The Snatch ransomware reboots infected machines in Safe Mode so that it can bypass endpoint protection and encrypt users’ data.
In mid-October, the Sophos Managed Threat Response (MTR) team worked with an organization to remediate a ransomware infection in its network. This investigation found that a sample of Snatch ransomware had been responsible for the outbreak. It also determined that Snatch had set itself up as a service that ran during a Safe Mode boot, a technique that empowered the threat to bypass most security tools so that it could more effectively encrypt victims’ hard drives.
The attack described above wasn’t the first time that the Sophos MTR team came across Snatch. The security firm first encountered the malware, which comprises a ransomware component, data stealer, Cobalt Strike reverse-shell and other tools commonly used by pen testers, back in 2018. That being said, SophosLabs estimated that its Safe Mode feature is a relatively new capability for Snatch.

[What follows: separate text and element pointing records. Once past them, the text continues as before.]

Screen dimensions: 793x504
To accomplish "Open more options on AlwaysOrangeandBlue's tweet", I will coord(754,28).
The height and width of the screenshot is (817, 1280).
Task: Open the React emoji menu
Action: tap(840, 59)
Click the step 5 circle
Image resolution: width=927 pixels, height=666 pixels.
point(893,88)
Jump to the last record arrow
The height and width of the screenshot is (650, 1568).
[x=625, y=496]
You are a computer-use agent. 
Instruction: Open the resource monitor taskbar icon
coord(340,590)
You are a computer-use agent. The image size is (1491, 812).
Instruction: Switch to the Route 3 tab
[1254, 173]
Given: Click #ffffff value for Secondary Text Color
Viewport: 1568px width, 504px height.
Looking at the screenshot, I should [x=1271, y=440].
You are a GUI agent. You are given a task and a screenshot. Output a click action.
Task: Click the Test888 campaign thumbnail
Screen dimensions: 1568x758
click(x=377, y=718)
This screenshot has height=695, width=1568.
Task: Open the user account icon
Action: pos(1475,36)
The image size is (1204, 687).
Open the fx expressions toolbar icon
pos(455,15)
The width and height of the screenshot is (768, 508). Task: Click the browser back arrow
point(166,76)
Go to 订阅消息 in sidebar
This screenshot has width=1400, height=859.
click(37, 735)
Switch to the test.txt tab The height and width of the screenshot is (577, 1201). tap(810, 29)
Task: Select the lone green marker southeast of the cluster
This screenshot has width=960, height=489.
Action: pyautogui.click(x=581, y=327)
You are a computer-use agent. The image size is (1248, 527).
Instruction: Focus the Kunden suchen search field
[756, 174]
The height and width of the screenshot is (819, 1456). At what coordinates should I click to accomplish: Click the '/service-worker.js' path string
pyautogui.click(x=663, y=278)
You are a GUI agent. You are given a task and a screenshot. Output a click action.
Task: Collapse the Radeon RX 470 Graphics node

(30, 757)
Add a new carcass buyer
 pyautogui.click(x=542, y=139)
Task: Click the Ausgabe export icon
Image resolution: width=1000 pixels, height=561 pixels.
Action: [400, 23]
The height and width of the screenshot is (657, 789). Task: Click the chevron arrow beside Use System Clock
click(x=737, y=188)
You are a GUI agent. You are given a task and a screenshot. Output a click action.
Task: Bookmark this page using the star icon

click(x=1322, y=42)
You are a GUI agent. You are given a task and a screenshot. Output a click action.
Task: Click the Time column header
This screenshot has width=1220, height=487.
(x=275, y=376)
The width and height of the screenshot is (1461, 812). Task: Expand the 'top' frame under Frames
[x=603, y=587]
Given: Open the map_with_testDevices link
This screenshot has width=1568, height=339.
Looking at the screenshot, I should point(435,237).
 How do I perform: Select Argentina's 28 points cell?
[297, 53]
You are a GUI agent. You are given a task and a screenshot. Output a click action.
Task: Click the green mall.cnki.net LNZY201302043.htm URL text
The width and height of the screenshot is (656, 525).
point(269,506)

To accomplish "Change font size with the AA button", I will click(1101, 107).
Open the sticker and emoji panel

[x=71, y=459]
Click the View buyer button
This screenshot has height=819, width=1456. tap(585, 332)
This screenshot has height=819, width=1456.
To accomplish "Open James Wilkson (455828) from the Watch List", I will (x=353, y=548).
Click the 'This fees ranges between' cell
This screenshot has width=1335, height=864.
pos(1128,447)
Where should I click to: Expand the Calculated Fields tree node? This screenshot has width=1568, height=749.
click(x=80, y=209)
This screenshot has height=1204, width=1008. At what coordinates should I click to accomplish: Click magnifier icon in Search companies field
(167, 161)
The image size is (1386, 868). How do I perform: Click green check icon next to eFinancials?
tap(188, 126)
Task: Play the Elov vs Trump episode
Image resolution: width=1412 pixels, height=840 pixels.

The Growing Trend of Evasive Ransomware
Snatch isn’t the first instance of ransomware employing evasive techniques. Back in July 2019, Comodo spotted samples of ShurLOckr ransomware that bypassed the security screenings of Google Drive and Microsoft Office 365 so that it could enter the cloud and potentially infect other users across an organization’s cloud platform.
That was just a few months before Intezer witnessed PureLocker using an anti-hooking technique and low-level Windows API functions in ntdll.dll to evade detection. In November 2019, Nyotron detected a Windows file system technique it named RIPlace that empowered malicious actors to circumvent most anti-ransomware measures.
How to Defend Against Snatch Ransomware
Security professionals can help their organizations defend against Snatch ransomware by feeding their network monitoring tools with the latest threat intelligence. Doing so will help security solutions stay on top of the latest evasion techniques employed by crypto-ransomware and other digital threats. Companies should also focus on protecting their endpoints by deploying patches on a timely basis and watching for anomalous activity.